Is complete dominance actually a genotypic process?

Question

An example often stated for codominance is blood groups, where both alleles version of the protein is expressed and can be found in the cell membrane.

An example of incomplete dominance often given is of red and white flowered snapdragons giving pink flowered offspring because enzymes for both pigments are transcribed and translated and the mixing of these pigments gives the intermediate phenotype.

In both these examples both alleles are transcribed and translated.

In the text-book mendelian situation of a dominant and recessive allele are there actually a cellular mechanisms by which a 'dominant' allele silences the 'recessive' allele and inhibits it's translation, transcription or both? If so are there any well characterised examples?

Or are all alleles actually codominant at the transcription/protein level? e.g like in many recessive gentic diseases where both the mutant and the normal protein are present (cystic fibrosis, sickle cell anemia etc) but the activity of the normal protein gives the 'healthy' phenotype.

Answer 1

"Or are all alleles actually codominant at the transcription/protein level?"

Yes this is the right idea. Generally all alleles are transcribed independently (with some exceptions like in females where one X chromosome is inactivated). And the dominant and recessive phenotypes are in a sense extreme cases of codominance. The terms are used for describing phenotypes and depend on thresholds of activity. In the snapdragons example we can associate 2 functional enzymes EE with the red phenotype and white (lack of red pigment) associated with 2 nonfunctional enzymes ee. But one E is not enough to make the red pigment so we see some red pigment and a pink phenotype.

Now consider a yeast cell with 2 hexokinase genes (H). With two inactive proteins (h/h), the cell will grow slowly. Now let's say that H is a very efficient protein and that glucose transport into the cell is rate limiting so one active H has the same phenotype as having 2 H/H, so H/H is the same as H/h thus H is a dominant allele and h is recessive because one H is past the threshold of activity for fast growth on glucose. h is recessive because h/h genotype is needed to see the h phenotype. Hope that helps.

Answer 2

An example of incomplete dominance often given is of red and white flowered snapdragons giving pink flowered offspring because enzymes for both pigments are transcribed and translated and the mixing of these pigments gives the intermediate phenotype.

White snapdragons are not making a white pigment. A step in the pigment-making pathway fails, because a needed gene is broken. A snapdragon with one working pigment enzyme allele makes some pigment, but not as much as one with two working enzyme alleles.

https://en.wikipedia.org/wiki/Haploinsufficiency

A blood does not react to A blood. B blood does not react to B blood. AB blood doesn't react to A or B blood.

One copy of the A allele does all the same stuff as having two copies. One copy of a working pigment enzyme does not make as much pigment as two working copies.

In both these examples both alleles are transcribed and translated.

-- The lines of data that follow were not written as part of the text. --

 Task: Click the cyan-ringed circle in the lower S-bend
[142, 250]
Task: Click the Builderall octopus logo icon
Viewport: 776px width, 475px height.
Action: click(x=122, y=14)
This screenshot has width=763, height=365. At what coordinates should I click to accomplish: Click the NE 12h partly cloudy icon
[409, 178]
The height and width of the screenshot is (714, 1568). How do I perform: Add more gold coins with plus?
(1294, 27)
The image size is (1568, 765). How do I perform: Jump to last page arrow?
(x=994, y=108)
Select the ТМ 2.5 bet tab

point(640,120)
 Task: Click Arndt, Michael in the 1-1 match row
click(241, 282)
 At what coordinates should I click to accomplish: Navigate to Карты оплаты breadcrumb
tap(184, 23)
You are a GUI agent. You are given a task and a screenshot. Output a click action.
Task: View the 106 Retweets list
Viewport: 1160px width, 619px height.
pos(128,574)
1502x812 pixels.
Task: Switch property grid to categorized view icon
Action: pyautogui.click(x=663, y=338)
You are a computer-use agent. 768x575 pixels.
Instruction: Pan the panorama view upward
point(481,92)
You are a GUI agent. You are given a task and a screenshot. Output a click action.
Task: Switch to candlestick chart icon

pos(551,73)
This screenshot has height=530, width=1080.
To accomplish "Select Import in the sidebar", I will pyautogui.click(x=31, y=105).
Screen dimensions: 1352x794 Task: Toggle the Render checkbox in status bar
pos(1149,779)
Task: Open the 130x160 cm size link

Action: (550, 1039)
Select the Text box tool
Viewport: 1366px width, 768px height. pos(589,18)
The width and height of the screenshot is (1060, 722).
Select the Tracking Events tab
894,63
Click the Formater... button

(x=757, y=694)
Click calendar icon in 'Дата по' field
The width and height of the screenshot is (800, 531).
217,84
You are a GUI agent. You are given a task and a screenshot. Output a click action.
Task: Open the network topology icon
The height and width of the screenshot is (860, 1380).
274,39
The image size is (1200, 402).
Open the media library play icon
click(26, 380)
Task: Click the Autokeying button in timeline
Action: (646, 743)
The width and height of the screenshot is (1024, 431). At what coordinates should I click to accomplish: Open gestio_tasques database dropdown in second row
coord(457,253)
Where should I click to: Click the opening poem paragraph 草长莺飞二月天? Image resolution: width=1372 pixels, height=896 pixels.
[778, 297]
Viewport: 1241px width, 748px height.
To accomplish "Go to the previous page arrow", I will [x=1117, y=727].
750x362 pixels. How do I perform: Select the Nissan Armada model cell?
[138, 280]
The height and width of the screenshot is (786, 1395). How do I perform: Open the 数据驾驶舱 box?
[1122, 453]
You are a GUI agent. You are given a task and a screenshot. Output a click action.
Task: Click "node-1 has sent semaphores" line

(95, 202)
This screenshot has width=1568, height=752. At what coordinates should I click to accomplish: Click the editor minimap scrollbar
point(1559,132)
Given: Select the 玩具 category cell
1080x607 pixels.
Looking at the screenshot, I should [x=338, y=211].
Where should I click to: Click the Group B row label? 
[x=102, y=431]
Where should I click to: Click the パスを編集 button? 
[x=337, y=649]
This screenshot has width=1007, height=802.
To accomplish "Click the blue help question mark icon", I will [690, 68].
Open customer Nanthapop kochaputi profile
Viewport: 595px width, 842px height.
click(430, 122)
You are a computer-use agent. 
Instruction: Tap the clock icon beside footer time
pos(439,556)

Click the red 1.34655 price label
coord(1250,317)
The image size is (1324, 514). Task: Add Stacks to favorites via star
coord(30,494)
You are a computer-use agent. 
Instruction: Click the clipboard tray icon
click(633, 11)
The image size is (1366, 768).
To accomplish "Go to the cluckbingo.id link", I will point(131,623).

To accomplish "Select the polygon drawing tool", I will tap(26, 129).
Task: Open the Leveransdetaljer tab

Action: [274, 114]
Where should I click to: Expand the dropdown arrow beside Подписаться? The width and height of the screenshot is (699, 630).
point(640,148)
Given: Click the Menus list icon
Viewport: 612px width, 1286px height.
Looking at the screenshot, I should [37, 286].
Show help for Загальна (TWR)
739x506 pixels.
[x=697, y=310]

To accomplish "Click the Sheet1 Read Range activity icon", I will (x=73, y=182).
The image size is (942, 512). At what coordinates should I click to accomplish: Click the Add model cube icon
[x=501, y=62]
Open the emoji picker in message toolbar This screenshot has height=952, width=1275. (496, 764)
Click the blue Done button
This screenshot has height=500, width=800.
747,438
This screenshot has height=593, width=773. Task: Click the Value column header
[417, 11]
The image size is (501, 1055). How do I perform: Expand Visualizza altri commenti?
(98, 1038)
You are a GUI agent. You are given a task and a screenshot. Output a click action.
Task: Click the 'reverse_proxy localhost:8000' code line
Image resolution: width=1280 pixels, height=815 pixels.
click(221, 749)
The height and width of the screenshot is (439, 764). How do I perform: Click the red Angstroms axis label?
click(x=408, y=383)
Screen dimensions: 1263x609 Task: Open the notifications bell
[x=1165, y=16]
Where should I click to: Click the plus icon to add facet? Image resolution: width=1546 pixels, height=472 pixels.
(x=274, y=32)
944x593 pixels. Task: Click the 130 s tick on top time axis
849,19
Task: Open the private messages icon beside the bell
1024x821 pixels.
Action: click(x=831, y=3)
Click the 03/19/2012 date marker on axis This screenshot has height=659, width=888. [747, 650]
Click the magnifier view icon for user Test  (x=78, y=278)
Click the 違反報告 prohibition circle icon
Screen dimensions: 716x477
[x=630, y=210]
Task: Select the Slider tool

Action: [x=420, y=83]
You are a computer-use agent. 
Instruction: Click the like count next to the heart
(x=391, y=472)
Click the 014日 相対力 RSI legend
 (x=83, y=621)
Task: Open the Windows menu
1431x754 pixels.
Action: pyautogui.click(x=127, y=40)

It is not at all clear to me that the broken pigment enzyme is necessarily translated at the same rate as the working one. There are cellular mechanisms to clear away non-functional transcripts, the broken enzyme transcript might be subject to those processes.

https://en.wikipedia.org/wiki/Nonsense-mediated_decay

Or the defect in the broken allele might be in its promoter, preventing it from being transcribed at all.